The Prevention Centre’s Synthesis Capacity aims to synthesise and make readily available what is known about the prevention of lifestyle-related conditions to support evidence-informed policy and practice.

The Capacity is developing and testing tools and methods that will help decision makers systematically combine local experience and contextual information with expert knowledge and published evidence when addressing complex problems.

The main focus is on dynamic simulation modelling, which brings together diverse evidence sources and uses a participatory approach to develop advanced computer models that can forecast the impact of various policy interventions.

The Synthesis Capacity’s work aims to support the Prevention Centre to build consensus on strategies for preventing lifestyle-related chronic disease in Australia.

Capacity Head

Capacity Lead, Evidence Synthesis and Simulation for Policy

Capacity team

  • Jacqueline Davison, Prevention Centre
  • Louise Freebairn, Prevention Centre, ACT Health
  • Dr Geoff McDonnell, Prevention Centre, Adaptive Care Systems
  • Dylan Knowles, Prevention Centre, Minus Fifty Software
  • Dr Ante Prodan, Prevention Centre, Western Sydney University
  • Allen McLean, Prevention Centre, University of Saskatchewan
  • Mark Heffernan, Prevention Centre, Dynamic Operations
  • Professor Nate Osgood, Prevention Centre, University of Saskatchewan

Dynamic simulation modelling

The Prevention Centre is pioneering the use of dynamic simulation modelling to provide policy makers with a unique ‘what if’ tool to test the likely impact of a range of possible solutions before implementing them in the real world.

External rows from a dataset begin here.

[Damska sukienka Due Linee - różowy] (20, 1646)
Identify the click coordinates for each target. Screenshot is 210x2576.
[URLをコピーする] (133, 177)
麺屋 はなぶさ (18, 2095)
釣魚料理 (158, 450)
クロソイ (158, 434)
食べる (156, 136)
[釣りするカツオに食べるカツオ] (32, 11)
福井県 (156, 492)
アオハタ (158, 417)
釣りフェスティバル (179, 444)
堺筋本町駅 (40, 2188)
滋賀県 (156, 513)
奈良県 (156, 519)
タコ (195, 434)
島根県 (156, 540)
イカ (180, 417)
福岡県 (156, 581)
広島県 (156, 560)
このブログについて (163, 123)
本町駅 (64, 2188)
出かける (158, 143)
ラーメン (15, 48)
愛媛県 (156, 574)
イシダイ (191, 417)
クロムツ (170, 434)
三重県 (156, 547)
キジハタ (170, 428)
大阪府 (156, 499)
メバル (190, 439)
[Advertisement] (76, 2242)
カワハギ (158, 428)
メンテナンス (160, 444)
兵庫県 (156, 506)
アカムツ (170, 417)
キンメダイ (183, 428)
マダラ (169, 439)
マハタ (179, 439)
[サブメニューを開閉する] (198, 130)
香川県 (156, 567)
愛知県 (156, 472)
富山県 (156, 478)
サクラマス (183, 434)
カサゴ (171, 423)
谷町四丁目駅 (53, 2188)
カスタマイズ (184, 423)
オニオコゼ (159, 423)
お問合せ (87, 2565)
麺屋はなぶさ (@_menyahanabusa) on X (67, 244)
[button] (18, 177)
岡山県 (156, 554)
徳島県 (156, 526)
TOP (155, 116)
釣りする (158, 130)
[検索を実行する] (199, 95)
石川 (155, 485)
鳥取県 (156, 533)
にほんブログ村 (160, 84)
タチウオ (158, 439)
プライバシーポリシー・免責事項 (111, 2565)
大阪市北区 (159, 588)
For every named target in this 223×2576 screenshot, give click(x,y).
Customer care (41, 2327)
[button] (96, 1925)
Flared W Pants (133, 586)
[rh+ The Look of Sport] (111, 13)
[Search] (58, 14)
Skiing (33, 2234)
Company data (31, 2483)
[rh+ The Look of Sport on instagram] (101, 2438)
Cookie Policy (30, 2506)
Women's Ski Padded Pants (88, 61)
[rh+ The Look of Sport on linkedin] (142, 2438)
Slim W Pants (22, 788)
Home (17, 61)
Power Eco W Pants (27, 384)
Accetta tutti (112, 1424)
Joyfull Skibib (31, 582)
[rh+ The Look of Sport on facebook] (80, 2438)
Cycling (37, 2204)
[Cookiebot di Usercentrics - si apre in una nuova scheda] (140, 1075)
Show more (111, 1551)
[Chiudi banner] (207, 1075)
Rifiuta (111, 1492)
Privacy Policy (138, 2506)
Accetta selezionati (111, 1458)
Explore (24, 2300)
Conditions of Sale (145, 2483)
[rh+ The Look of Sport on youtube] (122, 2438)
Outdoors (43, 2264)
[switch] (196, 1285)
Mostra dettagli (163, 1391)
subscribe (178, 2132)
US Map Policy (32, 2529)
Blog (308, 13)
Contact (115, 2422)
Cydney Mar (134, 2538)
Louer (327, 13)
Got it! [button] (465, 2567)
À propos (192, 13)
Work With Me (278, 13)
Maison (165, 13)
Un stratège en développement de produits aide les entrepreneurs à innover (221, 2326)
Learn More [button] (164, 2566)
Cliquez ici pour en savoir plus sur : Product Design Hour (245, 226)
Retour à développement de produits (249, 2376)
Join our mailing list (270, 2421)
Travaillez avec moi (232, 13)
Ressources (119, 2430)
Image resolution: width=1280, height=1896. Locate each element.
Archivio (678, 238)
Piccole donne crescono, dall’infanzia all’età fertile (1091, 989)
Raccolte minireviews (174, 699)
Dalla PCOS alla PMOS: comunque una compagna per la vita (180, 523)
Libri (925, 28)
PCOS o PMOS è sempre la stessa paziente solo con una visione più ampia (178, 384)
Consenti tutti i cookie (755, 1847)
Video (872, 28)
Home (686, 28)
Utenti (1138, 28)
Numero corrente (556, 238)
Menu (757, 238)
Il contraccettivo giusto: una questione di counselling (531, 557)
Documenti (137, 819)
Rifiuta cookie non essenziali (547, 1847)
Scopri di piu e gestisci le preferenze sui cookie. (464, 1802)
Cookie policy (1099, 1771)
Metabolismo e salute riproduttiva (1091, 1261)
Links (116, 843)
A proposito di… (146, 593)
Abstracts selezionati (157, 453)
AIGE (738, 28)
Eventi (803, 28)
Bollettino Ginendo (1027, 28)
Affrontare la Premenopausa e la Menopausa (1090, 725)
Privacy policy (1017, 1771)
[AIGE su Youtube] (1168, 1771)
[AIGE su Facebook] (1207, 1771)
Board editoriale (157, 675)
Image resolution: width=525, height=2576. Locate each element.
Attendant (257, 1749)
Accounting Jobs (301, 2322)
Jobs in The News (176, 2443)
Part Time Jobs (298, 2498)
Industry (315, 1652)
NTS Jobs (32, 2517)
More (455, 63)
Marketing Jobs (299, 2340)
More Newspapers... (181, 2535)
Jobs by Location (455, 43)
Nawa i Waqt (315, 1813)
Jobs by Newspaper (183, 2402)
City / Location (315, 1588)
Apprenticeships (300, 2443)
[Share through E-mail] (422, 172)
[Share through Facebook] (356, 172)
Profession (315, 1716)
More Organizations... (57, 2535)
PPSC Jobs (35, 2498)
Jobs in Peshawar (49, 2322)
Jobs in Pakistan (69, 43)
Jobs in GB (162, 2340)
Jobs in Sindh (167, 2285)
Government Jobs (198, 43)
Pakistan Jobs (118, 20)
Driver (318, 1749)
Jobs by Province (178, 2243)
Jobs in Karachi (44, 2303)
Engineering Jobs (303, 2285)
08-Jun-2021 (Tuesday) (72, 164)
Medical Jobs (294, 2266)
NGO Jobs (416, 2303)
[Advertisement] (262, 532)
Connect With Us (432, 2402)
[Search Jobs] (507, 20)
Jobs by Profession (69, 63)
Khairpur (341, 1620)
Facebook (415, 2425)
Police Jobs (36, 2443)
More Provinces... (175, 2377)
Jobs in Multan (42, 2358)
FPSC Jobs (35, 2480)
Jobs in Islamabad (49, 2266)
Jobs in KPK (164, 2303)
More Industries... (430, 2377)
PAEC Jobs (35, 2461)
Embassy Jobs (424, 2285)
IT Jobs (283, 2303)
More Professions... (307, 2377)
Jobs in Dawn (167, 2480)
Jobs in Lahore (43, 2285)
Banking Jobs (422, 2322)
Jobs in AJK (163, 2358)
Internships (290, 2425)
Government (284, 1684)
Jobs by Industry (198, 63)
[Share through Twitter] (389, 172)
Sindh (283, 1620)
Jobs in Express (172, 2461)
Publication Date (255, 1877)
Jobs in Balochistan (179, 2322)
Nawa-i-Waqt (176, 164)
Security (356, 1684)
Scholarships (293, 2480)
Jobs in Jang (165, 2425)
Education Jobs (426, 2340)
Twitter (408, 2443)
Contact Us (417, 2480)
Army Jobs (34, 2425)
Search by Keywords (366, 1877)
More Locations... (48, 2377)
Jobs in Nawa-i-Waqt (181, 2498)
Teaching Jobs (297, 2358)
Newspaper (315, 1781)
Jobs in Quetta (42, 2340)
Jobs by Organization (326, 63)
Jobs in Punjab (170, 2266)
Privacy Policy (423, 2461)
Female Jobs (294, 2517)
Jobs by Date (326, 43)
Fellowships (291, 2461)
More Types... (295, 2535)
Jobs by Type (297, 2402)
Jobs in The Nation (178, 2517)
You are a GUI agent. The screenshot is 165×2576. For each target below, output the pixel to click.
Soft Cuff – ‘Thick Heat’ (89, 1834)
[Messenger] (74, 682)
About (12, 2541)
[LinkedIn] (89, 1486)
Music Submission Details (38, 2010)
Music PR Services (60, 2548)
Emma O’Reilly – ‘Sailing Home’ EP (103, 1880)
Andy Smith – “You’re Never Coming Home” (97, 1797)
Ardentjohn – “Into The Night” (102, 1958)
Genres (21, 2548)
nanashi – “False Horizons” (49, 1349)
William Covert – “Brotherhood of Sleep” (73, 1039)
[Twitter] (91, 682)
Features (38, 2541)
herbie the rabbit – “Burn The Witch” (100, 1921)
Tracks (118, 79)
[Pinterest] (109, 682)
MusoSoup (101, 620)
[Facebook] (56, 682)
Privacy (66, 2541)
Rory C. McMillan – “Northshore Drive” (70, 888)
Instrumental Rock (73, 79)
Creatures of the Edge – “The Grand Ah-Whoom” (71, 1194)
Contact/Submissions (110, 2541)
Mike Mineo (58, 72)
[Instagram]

Read a factsheet about dynamic simulation modelling.

 

The Synthesis Capacity of the Prevention Centre, in collaboration with our policy partners, is undertaking a program of work to trial a range of applications of dynamic simulation modelling methods and approaches, and evaluating their feasibility and utility in supporting policy and practice for prevention of chronic disease.

Read a Findings Brief on the NSW Premier’s Priority of reducing childhood overweight and obesity project by clicking on the image.

 

 

Background

The solutions to complex public health problems such as harmful alcohol consumption, overweight and obesity and suicide prevention remain elusive, despite hundreds of millions of dollars and decades of research that have led to attempts to combat them through ‘evidence-informed’ policy.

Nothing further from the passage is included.